JOHANNESBURG – South Africa’s Reserve Bank will leave interest rates at 6.75% on 17 January, all 27 economists polled by Reuters in the past four days said, but rising inflation means it is likely to hike them in May.
May’s expected hike to 7.00% would follow a surprise increase by the bank two months ago and is despite expectations for the price of crude to fall, offering much-needed relief to net oil importers such as South Africa.
The central bank wants inflation between 3 and 6% and while the median 2019 forecast got a slight nudge down to 5.2% in the latest poll, quarterly predictions say it will rise further from the mid-point through this year.
“Inflation will still be above the midpoint of the target, if it thought inflation was worrying to hike in November, then I think the same argument will apply in the first part of this year,” said John Ashbourne, senior emerging markets economist at Capital Economics.
But weak growth, expected to average 1.5% this year, means rates are expected to remain at 7.0% until the dying months of next year when the bank will add an additional 25 basis points.
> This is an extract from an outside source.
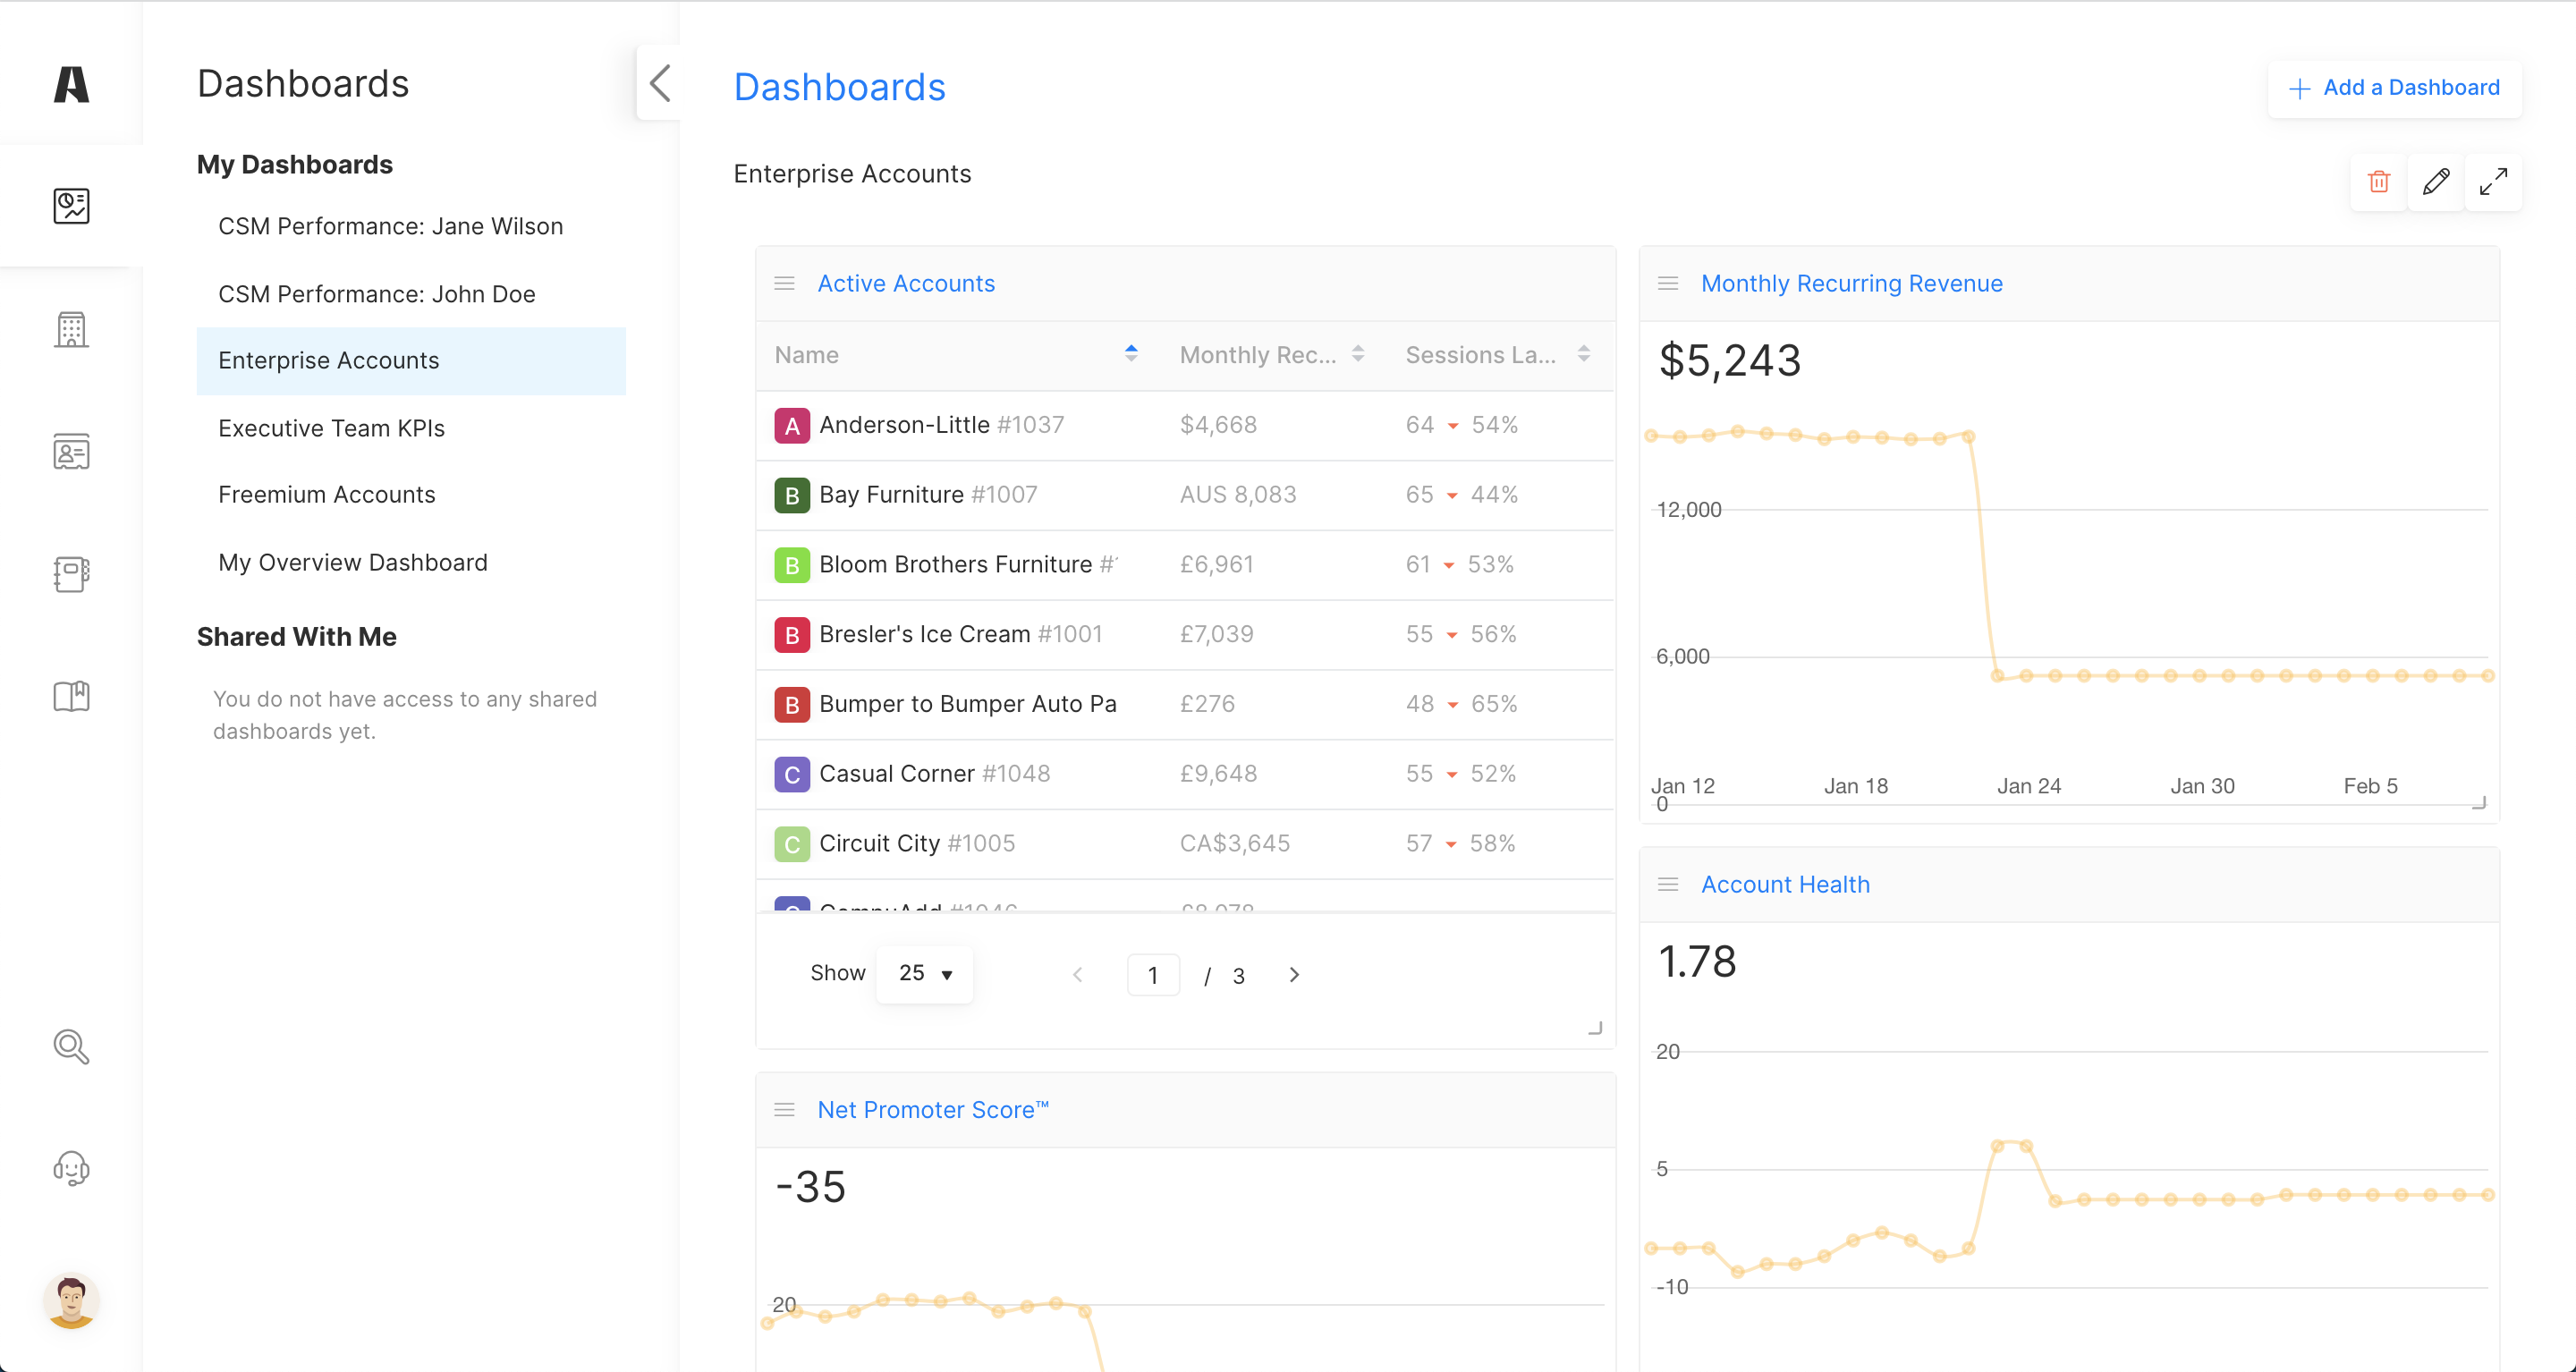The height and width of the screenshot is (1372, 2576).
Task: Expand dashboard to fullscreen with arrows icon
Action: [x=2493, y=182]
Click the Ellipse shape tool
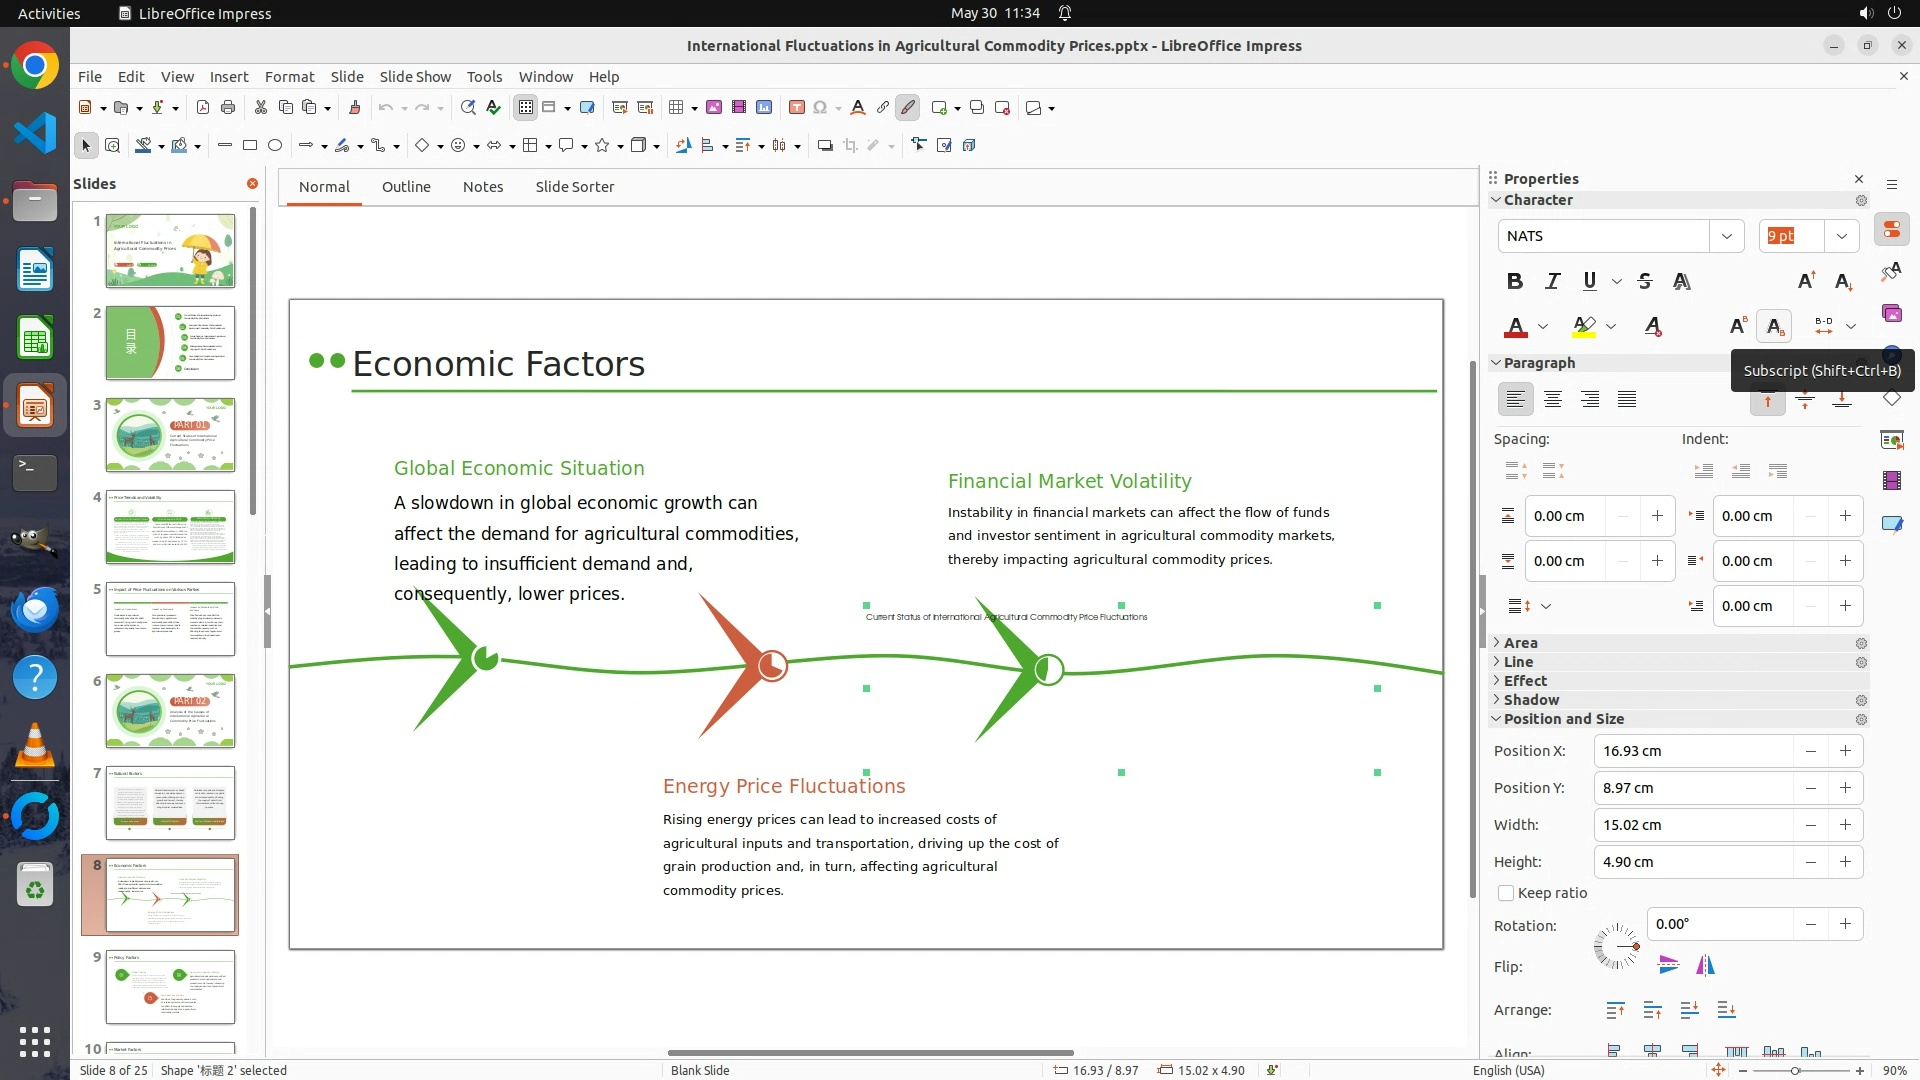Viewport: 1920px width, 1080px height. [x=275, y=146]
Growth is forecast to accelerate to 1.9% in 2020.
With global growth weakening, some economists expect no change in South African policy across the forecast horizon. Frank Blackmore of EFConsult is one of those, citing lower global growth expectations and weaker domestic inflation.
The US Federal Reserve has been raising rates but has signalled fewer interest rate hikes over the next two years and expressed caution about the US economic outlook.
Higher rates in richer nations tend to attract much-needed capital inflows away from emerging markets such as South Africa, weakening currencies which leads to quicker domestic inflation.
However, a separate Reuters poll on Wednesday said the rand would lose over 3% of its value in volatile trade against the dollar this year but should be cushioned by wavering expectations for US interest rates.